If the high IO is disruptive for other things you are using the disk for (which you don’t)-- you can consider adding some caching solution so that the metadata fetches are not resulting in the disk IO.

This will depend on what OS, filesystem, etc, are you using.

Linux, debian, docker …
HD handling storage is usb3 connected.
Just a poor dev, not really experienced with this, that’s why i’m asking :slight_smile:

No problem, :slight_smile: this looks like periodic file scanning, and it goes as fast as it can, limited by the disk seek latency. During this time node is of course less responsive, but it’s short enough to not worry to much about it.

If you increase cache size (I don’t know how to do it on linux) so that the entire amount of metadata can fit in there – the first time its accessed it would be ingested, and the second time – fetched form ram, or your cache device. In reality, even the first pass will be accelerated due to pre-fetch.

Some filesystems, like zfs, take it a step further, letting you store metadata on the whole separate drive (usually a fast ssd), making even the first access fast, regardless of caching.

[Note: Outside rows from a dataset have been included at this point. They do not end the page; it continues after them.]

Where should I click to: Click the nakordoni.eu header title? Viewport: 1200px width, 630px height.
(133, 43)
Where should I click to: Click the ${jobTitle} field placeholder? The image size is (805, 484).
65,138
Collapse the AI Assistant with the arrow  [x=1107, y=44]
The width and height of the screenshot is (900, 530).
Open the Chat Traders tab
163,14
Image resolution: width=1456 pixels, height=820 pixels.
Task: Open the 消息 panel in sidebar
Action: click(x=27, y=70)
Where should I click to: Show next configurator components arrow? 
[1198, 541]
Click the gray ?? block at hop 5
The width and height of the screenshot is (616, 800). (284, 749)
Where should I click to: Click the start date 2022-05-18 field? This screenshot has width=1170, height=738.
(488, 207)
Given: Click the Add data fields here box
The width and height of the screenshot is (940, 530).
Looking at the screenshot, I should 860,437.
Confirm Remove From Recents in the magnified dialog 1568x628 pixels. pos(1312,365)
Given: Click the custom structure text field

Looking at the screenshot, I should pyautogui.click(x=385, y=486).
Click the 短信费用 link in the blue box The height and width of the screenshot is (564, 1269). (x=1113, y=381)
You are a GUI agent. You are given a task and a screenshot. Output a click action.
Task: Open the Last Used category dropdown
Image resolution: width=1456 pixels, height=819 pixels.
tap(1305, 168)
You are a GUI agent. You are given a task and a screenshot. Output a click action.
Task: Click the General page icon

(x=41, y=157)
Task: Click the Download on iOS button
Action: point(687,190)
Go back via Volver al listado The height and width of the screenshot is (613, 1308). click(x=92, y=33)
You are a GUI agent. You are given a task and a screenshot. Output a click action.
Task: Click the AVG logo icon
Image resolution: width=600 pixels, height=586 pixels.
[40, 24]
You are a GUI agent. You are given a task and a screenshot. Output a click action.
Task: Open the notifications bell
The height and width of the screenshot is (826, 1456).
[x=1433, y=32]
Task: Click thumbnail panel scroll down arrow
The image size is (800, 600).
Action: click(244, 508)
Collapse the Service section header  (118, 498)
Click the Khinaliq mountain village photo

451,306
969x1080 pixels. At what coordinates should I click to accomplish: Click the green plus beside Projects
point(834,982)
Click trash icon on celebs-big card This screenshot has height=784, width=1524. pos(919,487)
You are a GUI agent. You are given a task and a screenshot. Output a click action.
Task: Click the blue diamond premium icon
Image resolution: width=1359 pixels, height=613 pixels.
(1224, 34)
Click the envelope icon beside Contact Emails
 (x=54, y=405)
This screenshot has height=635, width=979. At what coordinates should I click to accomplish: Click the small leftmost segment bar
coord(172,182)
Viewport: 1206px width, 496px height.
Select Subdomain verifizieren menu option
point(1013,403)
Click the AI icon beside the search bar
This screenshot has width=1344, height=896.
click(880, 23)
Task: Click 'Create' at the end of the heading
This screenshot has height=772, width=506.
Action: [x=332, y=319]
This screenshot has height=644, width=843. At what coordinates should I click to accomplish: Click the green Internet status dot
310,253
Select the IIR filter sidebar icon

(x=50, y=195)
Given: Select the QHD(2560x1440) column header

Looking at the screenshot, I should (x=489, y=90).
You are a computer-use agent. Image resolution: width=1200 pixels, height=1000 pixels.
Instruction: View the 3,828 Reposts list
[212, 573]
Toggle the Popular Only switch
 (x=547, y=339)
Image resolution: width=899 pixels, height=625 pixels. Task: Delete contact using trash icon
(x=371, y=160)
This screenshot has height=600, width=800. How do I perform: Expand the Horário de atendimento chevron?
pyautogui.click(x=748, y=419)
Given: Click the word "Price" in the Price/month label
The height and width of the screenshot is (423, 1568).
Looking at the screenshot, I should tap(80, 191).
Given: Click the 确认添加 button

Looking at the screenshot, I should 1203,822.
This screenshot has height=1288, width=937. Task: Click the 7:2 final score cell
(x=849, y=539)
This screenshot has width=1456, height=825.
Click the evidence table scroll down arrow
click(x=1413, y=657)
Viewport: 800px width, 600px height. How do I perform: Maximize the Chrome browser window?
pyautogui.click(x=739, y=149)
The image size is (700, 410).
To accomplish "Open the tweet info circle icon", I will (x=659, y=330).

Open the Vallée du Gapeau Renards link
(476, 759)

As a side effect of not having those high IO bursts during scans, your node becomes more responsive – time to first byte is almost halved, because there no latency associated with metadata fetch, only data retrieval from the disk (and this is further improved by allowing small files to be stored with the metadata – storagenode stores a lot of small files), and this has a potential to earn you more money though winning more races.

The scans then become few minutes of very high read IO from SSD (thousands of IOPS) and have no effect on performance.

In my opinion - everyone who is using a separate HDD to store node should switch to using ZFS with special VDEV. (Nodes of those who share extra unused storage from the main array, as it was intended, already benefit from all the optimizations done on the main array.).

1 Like

oh, fancy graph. what tools do you use to monitor?

1 Like

You may use

or Prometheus exporter

1 Like

I’ll have a look at ZFS, i’m still using ext4, maybe there are better perfs with kern 6 also.

2 Likes

zfs requires more memory and tuning, with one disk zfs volume it will be slower than ext4 despite the tuning and almost useless because of absence the autocorrection in the single disk setup. It makes sense only in RAID configurations (at least for storagenodes), however it will have less IOPS anyway. But if you want to use zfs features, then you could sacrifice the performance.
But please do your own research first.